-- Task objective --
Please quote the benzoyl peroxide article below word for word, from "In the medical" up to and including "on your skin!".

-- Provided passage --
- - -

Understanding Benzoyl Peroxide.
In the medical world treatments’ are often told to you in their chemical format. “We’re going to treat your acne with Benzoyl Peroxide!” and you’re thinking “That’s great, but what does that mean for me?” We’re going to take a look at Benzoyl and try and help you understand it before you go putting on your skin!
Benzoyl Peroxide is an organic compound consisting of two benzoyl groups that have been bridged by a peroxide link. The scientific formula for Benzoyl is [C6H5C(O)]2O2.
Benzoyl Peroxide has a number of commercial applications including that of acne treatement1. Due to the harsh chemical nature of Benzoyl Peroxide (as can be seen in its international chemical report card) Benzoyl Peroxide is most frequently commercially available in concentrations of 2.5%. While there are a number of higher dose concentrations (including 5% and 10%) research has shown that the effectiveness of higher concentrations of Benzoyl is not positively relational to the harsh effects]2.
How does it work?
Propionibacteria acnes3 are the bacteria that cause acne breakouts and they are incapable of living in oxygen rich environments. Benzoyl works by introducing additional oxygen to the skins environment thus killing off the Propionibacteria.
Cautions and Risks Associated with Benzoyl Peroxide
Benzoyl Peroxide does have some minor side effects. In a study by Health Canada it was found that Benzoyl Peroxide slows the skins healing process and makes it temporarily more susceptible to damage from the sun4. People using Benzoyl Peroxide should take precautions when spending extended periods out in the sun and should consult a doctor if blemishes fail to properly heal after 2 – 3 weeks.
Am I allergic to Benzoyl Peroxide?
While many website of Benzoyl free products claim that it is possible to be allergic to Benzoyl Peroxide this is in fact an extremely rare condition. According to a detailed report by the Human Pathology department at the University of Messina (paper: here). “Benzoyl Peroxide is known to be a weak allergen but a strong irritant”5. What this means is that while many people exhibit mild allergic symptoms such as dry and itchy skin this is actually just a common side effect of Benzoyl Peroxide6. In fact, in no medical publication in the US National Library of Medicine at http://www.ncbi.nlm.nih.gov/ had data finding that anyone was allergic to Benzoyl Peroxide except in cases where it was used in bone cement. While this does not mean it is impossible to be allergic to Benzoyl Peroxide it certainly indicates that it is highly unlikely.

- - -

-- Items drawn from a data source --

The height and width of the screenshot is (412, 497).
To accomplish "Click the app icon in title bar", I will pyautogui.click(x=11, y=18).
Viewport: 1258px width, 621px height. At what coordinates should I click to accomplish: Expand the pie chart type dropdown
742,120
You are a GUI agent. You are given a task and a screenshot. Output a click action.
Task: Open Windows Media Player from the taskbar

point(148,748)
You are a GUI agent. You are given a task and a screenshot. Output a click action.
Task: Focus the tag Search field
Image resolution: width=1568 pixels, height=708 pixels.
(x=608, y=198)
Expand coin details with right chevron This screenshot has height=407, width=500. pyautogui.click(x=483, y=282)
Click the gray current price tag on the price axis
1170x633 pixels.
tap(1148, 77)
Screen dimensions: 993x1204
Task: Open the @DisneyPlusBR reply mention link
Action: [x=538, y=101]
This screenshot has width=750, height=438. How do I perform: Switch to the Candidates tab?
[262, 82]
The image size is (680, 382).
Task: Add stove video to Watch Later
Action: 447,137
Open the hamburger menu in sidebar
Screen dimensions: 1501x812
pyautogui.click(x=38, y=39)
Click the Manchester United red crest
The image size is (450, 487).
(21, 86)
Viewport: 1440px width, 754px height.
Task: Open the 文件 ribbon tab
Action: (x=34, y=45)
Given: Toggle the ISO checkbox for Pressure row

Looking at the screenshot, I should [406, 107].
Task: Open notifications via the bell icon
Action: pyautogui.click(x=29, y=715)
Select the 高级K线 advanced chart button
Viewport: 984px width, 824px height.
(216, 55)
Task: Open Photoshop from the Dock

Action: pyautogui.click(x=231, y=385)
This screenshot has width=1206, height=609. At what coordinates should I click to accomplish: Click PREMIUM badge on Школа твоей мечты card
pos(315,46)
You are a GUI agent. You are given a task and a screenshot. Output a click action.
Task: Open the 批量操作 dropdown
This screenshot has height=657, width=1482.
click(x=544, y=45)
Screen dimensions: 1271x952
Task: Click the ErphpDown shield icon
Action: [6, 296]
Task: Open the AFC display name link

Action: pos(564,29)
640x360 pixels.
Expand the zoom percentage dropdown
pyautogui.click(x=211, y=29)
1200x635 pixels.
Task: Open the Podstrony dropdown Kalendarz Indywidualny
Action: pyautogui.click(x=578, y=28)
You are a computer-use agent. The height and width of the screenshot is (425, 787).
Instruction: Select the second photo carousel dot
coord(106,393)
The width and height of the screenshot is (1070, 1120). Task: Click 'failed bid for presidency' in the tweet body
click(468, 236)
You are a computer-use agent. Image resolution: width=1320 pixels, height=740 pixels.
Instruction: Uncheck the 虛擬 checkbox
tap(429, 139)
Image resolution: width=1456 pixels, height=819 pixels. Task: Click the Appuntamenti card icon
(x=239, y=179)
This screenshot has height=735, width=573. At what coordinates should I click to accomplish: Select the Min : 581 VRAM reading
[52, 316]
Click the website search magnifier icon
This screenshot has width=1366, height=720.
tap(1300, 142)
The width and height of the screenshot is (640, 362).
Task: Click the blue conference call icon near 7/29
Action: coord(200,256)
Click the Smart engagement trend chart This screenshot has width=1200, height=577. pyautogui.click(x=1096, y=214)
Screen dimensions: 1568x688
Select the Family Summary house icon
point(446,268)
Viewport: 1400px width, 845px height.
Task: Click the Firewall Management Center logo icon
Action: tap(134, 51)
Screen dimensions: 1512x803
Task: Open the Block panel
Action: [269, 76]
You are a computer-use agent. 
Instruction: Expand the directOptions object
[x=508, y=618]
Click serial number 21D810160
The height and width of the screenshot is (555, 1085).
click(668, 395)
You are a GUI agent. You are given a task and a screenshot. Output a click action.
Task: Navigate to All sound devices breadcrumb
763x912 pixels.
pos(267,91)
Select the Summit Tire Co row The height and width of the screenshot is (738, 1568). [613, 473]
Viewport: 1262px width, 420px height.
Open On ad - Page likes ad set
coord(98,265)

- - -

-- Exercise answer --
In the medical world treatments’ are often told to you in their chemical format. “We’re going to treat your acne with Benzoyl Peroxide!” and you’re thinking “That’s great, but what does that mean for me?” We’re going to take a look at Benzoyl and try and help you understand it before you go putting on your skin!